Крик, хрип, ржание прокатилось со стороны реки. Страшное что-то творилось там, где терраса обрывалась в узкую полоску берега.
Мы все побежали – и археологи, и волонтеры. Кузьмич показывал дорогу.
«Кобылка… перепугалась, в реку ее понесло… утонет сейчас, ведь утонет. Серегина кобылка».
Некоторое время я не мог видеть реку, но слышал ее неумолимый гул и повторявшиеся снова и снова раскаты лошадиного ржания.
Я застал последние секунды борьбы. Я едва разглядел саму лошадь в голубом и зеленом потоке плеса.
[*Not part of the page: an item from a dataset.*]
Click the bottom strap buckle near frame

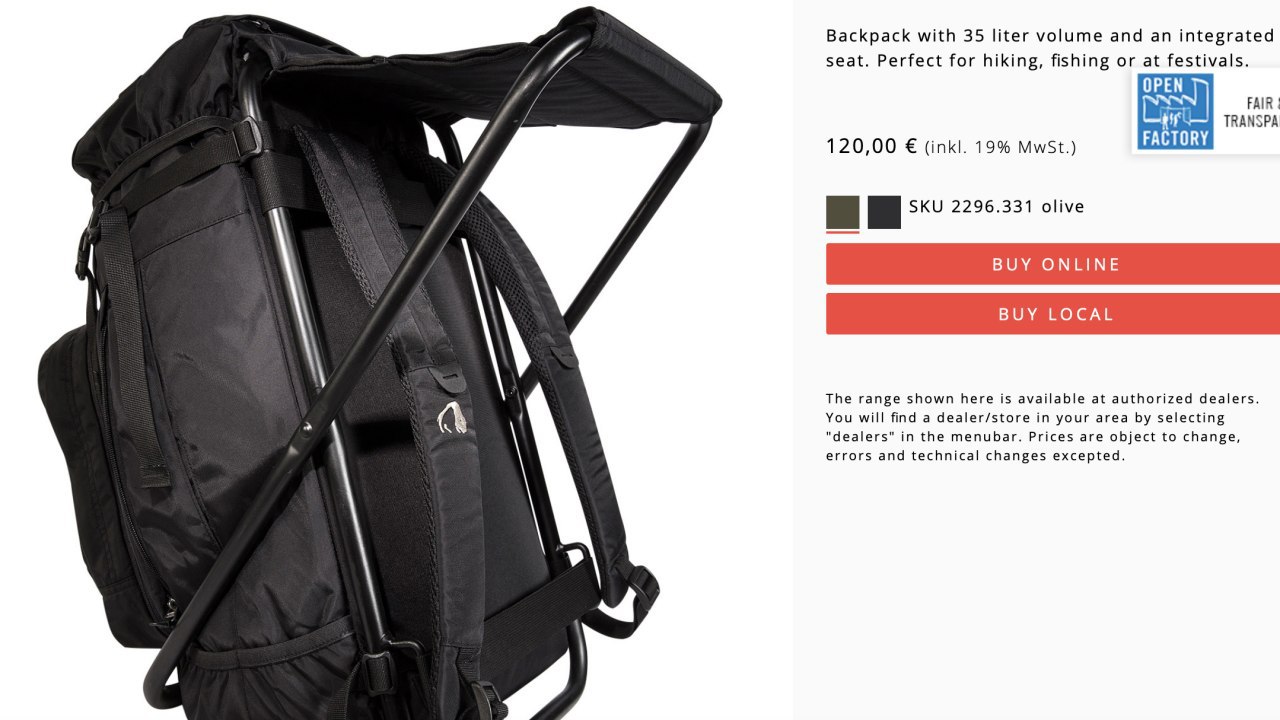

На секунду показалась над водой длинная черная морда, раздался всплеск, большое темное тело перевернулось, задралось кверху копыто, и все исчезло в грохочущей пене.
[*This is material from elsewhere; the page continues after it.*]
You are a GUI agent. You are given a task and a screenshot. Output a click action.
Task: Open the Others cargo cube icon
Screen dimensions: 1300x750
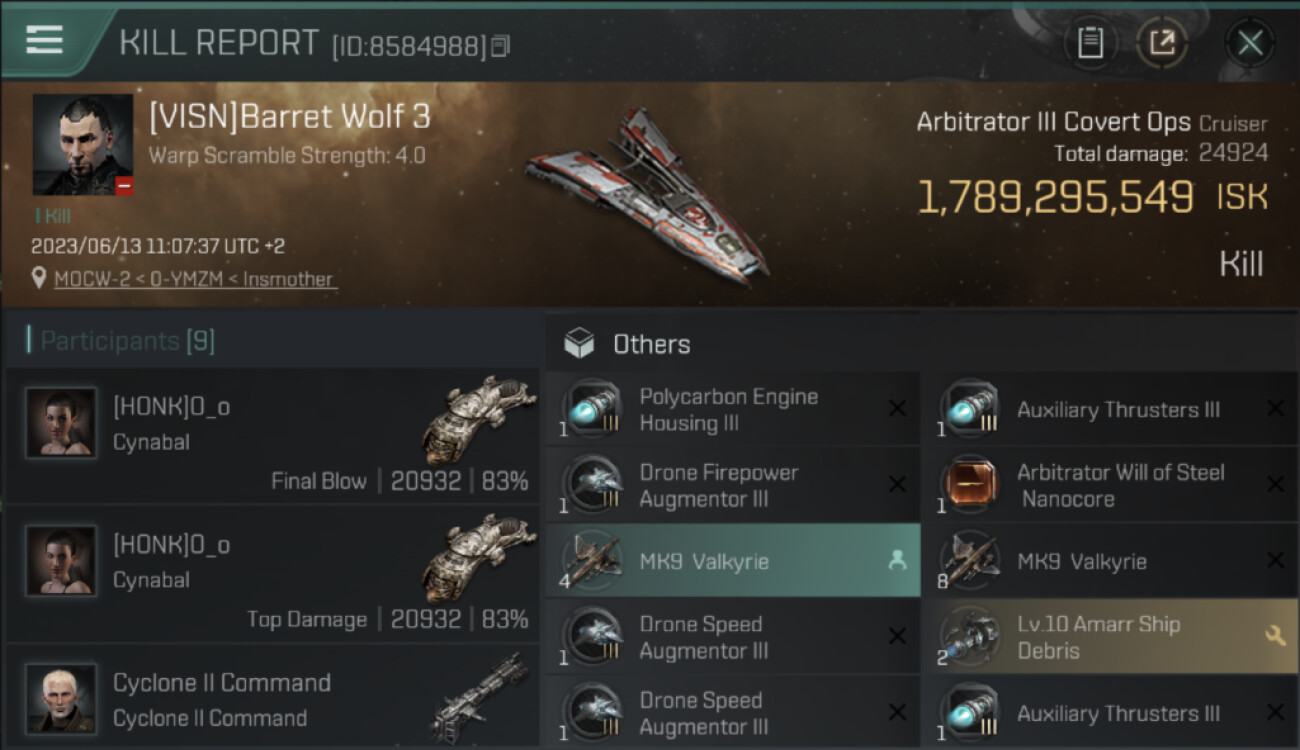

А потом остался только мерный шум и несколько растерянных людей на замшелых камнях. В воде больше не было того темного, большого, сильного, не было его на скалах, не было на порогах. Мы смотрели за скалы, туда, где река делала поворот и шла тише, вглядывались в ледяную зелень, надеясь увидеть над волнами мокрую черную гриву, но она не появилась.
– На глубину затащило, – прошипел Кузьмич почти удовлетворенно. – Там за плесами яма метра три…
Раздался посвист. Мы разом задрали головы: над каменным гребнем стоял Серега, молодой теленгит. Я знал его – он приводил к нашим раскопам редких туристов.
– Всё? – только спросил он, увидев нас.
– Всё, – отозвался Кузьмич. – Нет кобылки.
– Твою мать, – Серега сплюнул, спустился к нам, сел на гранитную «щетку» [3]3
«Щетка»– скальное образование.
[Закрыть]и закурил. Он был беден, одевал свое тонкое жилистое тело в старый ватник и не курил ничего, кроме «Беломора», – настоящий сын своей земли.
Влетит лошадка Сереге в копеечку. Хозяин его не пощадит, хотя и уважает. Он будет с ним жесток, как сам Серега был жесток с лайками: обычно, если собака дурно себя вела, он ставил ее передними лапами на шаткую колоду и привязывал за шею к тугой и хлесткой ветке. Собака заходилась лаем, передние лапы ее царапали колоду, но она стояла навытяжку, так только, как позволяла вертикально натянутая веревка. Серега сидел рядом и наблюдал за ней, пока ему не начинало казаться, что наказания достаточно и лайка усвоила урок.
Он сдавленно матерился теперь – по-русски и по-алтайски. Наверное, чувствовал уже на шее резкую петлю.
Постепенно разошлись. Теленгит убрался восвояси. Остались только мы с Музыкантом. Еще долго мы сидели на гранитной «щетке», свесив ноги над ревущим потоком. Я посмотрел на свои пальцы, на тонкие полумесяцы грязи под ногтями. Музыкант, поддавшись какой-то общей со мной мысли, сделал то же самое. Под ногтями у него были серпики жирной земли. Наши руки, такие разные прежде, сделались похожи. Пальцы огрубели, мозоли стали белыми от едкой извести.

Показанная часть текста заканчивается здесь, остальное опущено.